Au lendemain de ma dernière inspection (qui s’est fort bien déroulée, je vous rassure), une avant-première avait lieu. Invité gratuitement, donc, je ne pouvais faire autrement que m’y rendre, la fleur au fusil, ne sachant absolument pas de quoi il en retournait. A vrai dire, l’affiche ne m‘emballait guère : les fanfreluches colorées des uns s’opposaient à la rigidité morbide des autres. Des costumes qu’on aurait dit venir en droite ligne de malles oubliées lors du tournage de la Folie des Grandeurs indiquaient tout de même un scénario historique.

Et puis, il y avait Gérard Jugnot.

Non pas que j’en sois particulièrement fan. Néanmoins, depuis Pinot simple flic, le bonhomme a su se construire l’image d’un artiste intègre et gentil, promenant sa générosité évidente dans des productions pleines de bons sentiments, souvent naïves – mais pas niaises – et qui parlent à chacun de nous. Bien que ses interprétations ne soient pas toujours au diapason (il mine un peu Faubourg 36 par un jeu légèrement outré), il sait toucher et émouvoir sans recourir à trop de fards ou mimiques (ses prestations dans Monsieur Batignolle ou les Choristes sont remarquables de sobriété).

Il était là, hier soir, alerte et joyeux, accompagné d’une Saida Jawad craquante et d’un Assaad Bouab un peu discret, vantant (et vendant donc) son film comme le miroir d’une époque où, malgré l’ouverture et la tolérance prônées par l’Humanisme de la Renaissance, le racisme et la discrimination rongeaient encore une société indifférente envers les différences (sic). Film à message donc, bien que savamment mêlé au souffle de l’aventure et au burlesque des situations. Jugnot évoquait même à plusieurs reprises la Folie des grandeurs dont il avouait s’être inspiré.

Cela, d’ailleurs, saute aux yeux, tant dans la construction des intrigues, que dans les situations : Saint Loup faisant la révérence devant son roi renvoie automatiquement à l’inoubliable Don Salluste de De Funès. La future épouse est tout aussi maternée par une « vieille chouette » que ne l’était la reine d’Espagne. Les costumes, hauts en couleurs, aux superbes broderies, se vient également soutenus par une musique gaillarde mêlant timbres hispaniques et flonflons gaulois. Parfois, de bons mots fusent. On pourra d’ailleurs, si l’on y prend goût, guetter les réparties de Castaing, un lettré amoureux de la belle langue, joué par un très bon Le Coq (à la langue aussi vive que son esprit).
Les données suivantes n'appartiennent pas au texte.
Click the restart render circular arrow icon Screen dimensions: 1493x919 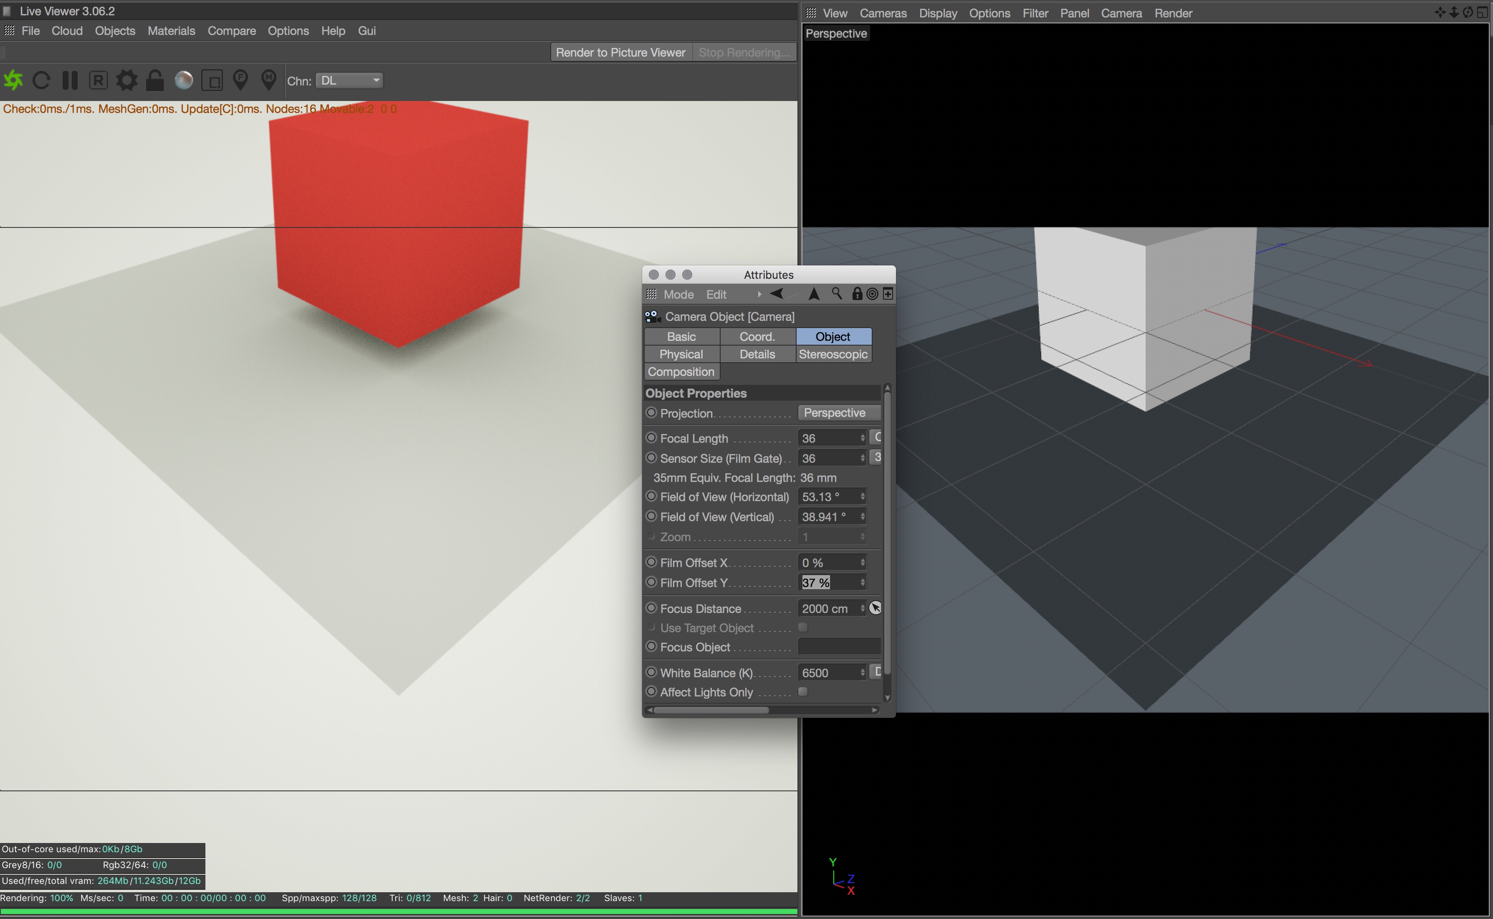point(41,80)
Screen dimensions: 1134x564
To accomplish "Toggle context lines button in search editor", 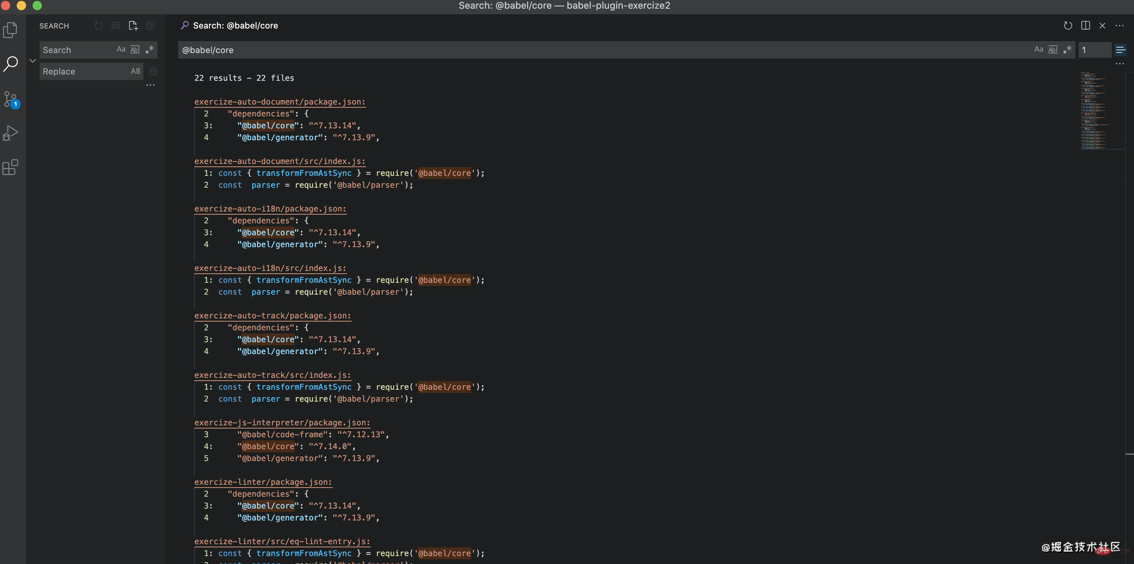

Malheureusement, l’ensemble souffre aussi de cette ascendance cinématographique. Même les décors déçoivent, là où le vent de l’épopée était promis : de Séville, on ne voit que quelques tours et une ruelle, de la France capétienne que la façade d’un château. On rit, certes, mais rarement, et parfois à regret : l’humour est parfois trop gras pour ces dentelles. Les rodomontades et pitreries de Jugnot, qui se donne visiblement du mal pour jouer un grand couturier gay sur le déclin se découvrant sur le tard une âme philosophe et compatissante, ne convainquent pas et les situations s’enchaînent avec un pénible sentiment de déjà-vu. Le personnage de Flocon, Arabe doué grimé en blond Normand ( !), rate totalement sa cible et demeure terriblement mal employé. Il permet toutefois de séduire Amalia qui, bien entendu, deviendra celle par qui tout sera possible.

Certes, la fin, plutôt osée quoique cruellement en porte-à-faux, fera réfléchir. Jugnot voulait tourner en Espagne et rendre une sorte d’hommage à ces grandes comédies de naguère, feux d’artifices de grands numéros comiques s’enchaînant dans de multiples péripéties en un  rythme haletant. Il ne réussit pas son coup, mais la tentative, il faut le reconnaître, était méritoire.